--- EXERCISE TASK A ---
From the Day of the Dead passage, write out word for word the portion beginning with "Since we are" and continuing through "the dead do.".

--- TEXT PROVIDED ---
===
Since we are transplanted Southern Californians, we miss the Day of the Dead and so we have an annual party to import our favorite holiday. For some reason I always manage to write a lot during the mad preparations for it. I have found that nobody has as many stories as the dead do.

In Mexico and much of the Southwest November 1 and 2 are celebrated as El Dia de Los Muertos, the Day of the Dead. They coincide with All Saints Day and All Souls Day of the Christian calendar, but the tradition is older, with its origins among the Aztecs. On those turning-of-the-year days, when the borders between the worlds are thin, those who have gone through the door to the next world may come back to visit. The children, los angelitos, arrive first, on November 1, followed by the adults. Graveyards are spruced up and houses are decorated with skeleton figures and sugar skulls to remind us that death is just another world. Families make altars where they place the things that the departed loved. Candy for los angelitos, cigars and whiskey for the old men. I find myself shopping for them in October the way I shop for the living in December.
===
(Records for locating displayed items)

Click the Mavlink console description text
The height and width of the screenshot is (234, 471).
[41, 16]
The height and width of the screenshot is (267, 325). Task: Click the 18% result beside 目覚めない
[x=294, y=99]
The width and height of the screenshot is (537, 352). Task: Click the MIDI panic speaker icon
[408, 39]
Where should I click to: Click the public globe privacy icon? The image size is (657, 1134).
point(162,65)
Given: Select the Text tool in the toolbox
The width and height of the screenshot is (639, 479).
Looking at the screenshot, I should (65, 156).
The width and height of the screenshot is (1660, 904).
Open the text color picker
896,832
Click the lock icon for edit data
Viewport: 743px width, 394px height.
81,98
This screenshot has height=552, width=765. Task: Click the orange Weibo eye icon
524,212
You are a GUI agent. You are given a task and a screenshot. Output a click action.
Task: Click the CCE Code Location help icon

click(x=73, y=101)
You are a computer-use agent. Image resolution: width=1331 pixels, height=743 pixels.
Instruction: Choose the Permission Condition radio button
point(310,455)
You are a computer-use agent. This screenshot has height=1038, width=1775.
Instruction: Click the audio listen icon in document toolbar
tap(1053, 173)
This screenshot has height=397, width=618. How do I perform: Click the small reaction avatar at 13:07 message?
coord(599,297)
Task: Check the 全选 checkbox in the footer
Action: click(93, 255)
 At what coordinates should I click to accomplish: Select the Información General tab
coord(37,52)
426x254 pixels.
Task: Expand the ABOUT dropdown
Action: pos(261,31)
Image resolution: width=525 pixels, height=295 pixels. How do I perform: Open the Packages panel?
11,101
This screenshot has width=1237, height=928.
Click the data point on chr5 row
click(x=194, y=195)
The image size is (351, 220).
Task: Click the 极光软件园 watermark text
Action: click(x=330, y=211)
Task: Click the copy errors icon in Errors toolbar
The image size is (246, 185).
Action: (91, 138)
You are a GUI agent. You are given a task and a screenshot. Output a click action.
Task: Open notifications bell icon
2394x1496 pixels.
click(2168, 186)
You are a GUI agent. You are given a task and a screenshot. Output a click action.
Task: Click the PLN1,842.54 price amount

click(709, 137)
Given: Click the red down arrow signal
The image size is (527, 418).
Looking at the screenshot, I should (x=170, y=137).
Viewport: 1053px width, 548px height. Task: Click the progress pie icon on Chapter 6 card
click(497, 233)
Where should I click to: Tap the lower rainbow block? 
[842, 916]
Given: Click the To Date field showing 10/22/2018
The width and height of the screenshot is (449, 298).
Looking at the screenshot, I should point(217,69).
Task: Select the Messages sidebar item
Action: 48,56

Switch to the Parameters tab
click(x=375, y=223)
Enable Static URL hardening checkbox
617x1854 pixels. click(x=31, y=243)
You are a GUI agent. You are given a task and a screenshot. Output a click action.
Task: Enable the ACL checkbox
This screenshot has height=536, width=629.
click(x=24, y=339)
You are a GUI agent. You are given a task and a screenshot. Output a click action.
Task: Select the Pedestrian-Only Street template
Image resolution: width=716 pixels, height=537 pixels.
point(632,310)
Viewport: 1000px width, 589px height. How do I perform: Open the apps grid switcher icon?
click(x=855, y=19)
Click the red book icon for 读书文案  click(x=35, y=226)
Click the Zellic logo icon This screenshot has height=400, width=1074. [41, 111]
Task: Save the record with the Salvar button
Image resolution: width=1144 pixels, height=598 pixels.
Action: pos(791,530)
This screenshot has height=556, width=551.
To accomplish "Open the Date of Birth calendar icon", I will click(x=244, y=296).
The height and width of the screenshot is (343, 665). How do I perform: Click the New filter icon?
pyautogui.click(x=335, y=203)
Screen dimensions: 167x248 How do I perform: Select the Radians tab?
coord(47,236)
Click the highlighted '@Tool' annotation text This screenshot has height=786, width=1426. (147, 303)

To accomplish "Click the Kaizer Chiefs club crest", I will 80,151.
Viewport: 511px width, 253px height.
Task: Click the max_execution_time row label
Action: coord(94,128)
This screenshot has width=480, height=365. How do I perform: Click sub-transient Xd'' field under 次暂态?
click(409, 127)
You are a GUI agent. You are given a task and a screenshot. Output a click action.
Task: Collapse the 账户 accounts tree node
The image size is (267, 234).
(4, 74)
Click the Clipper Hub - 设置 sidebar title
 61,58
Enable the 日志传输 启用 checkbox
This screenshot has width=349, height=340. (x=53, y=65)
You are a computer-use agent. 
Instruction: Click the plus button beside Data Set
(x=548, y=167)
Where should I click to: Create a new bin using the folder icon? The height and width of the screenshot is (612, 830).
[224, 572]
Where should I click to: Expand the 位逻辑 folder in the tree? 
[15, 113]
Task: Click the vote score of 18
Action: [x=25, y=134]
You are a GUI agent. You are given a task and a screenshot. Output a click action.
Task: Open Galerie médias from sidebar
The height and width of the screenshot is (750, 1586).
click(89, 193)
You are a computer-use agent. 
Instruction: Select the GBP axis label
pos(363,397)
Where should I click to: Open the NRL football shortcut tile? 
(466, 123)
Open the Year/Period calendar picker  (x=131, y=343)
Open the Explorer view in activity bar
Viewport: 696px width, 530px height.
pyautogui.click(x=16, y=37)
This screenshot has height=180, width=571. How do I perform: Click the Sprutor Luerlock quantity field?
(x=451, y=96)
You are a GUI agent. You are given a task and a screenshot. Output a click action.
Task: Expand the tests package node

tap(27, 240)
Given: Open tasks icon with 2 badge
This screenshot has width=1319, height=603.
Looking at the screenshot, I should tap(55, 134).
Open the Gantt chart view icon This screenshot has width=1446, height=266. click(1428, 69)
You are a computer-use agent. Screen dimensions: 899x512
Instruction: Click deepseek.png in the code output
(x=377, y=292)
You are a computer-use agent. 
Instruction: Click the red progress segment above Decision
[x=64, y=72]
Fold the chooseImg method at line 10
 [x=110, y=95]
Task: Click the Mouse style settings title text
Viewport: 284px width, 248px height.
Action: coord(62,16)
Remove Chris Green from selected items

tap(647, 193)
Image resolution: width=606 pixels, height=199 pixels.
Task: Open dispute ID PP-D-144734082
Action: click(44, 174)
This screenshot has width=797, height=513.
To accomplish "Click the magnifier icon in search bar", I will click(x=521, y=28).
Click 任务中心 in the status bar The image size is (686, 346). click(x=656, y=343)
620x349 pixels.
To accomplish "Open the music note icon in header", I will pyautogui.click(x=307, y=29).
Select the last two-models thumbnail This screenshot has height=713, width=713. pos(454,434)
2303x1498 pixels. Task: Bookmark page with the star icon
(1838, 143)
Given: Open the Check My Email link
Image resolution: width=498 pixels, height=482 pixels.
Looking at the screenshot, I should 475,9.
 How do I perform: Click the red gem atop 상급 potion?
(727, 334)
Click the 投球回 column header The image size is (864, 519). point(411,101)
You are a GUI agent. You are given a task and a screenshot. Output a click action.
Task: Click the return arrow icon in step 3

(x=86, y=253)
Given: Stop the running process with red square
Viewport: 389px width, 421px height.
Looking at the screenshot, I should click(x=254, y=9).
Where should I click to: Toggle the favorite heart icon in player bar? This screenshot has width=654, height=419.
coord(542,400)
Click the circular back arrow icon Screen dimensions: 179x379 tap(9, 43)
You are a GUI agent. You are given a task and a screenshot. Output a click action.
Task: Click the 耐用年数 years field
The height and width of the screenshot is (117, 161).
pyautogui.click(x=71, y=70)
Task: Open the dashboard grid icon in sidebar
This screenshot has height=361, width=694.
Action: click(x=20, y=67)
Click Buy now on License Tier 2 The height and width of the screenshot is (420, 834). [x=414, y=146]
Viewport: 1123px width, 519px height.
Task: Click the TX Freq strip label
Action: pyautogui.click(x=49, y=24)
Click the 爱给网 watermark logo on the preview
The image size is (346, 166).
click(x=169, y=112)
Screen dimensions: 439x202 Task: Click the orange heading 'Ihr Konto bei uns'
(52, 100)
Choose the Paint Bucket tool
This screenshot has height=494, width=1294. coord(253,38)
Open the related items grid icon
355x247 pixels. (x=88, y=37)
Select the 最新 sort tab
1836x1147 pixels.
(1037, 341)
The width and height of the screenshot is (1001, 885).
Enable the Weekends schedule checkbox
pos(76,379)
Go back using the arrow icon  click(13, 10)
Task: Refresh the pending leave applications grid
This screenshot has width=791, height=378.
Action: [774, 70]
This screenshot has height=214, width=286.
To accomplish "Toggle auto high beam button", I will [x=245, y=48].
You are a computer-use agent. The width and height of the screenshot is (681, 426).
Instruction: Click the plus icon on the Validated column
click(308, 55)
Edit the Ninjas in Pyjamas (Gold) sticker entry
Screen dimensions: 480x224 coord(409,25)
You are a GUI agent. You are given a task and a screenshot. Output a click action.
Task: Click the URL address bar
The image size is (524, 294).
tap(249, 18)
===
--- EXERCISE TASK B ---
Format the lines of the records from the line with "Given: Click the To" through the line with "617x1854 pixels. click(x=31, y=243)" as a JSON list of strings, with one string per line and blank lines omitted.

--- CORRECT OUTPUT A ---
Since we are transplanted Southern Californians, we miss the Day of the Dead and so we have an annual party to import our favorite holiday. For some reason I always manage to write a lot during the mad preparations for it. I have found that nobody has as many stories as the dead do.

--- CORRECT OUTPUT B ---
[
  "Given: Click the To Date field showing 10/22/2018",
  "The width and height of the screenshot is (449, 298).",
  "Looking at the screenshot, I should point(217,69).",
  "Task: Select the Messages sidebar item",
  "Action: 48,56",
  "Switch to the Parameters tab",
  "click(x=375, y=223)",
  "Enable Static URL hardening checkbox",
  "617x1854 pixels. click(x=31, y=243)"
]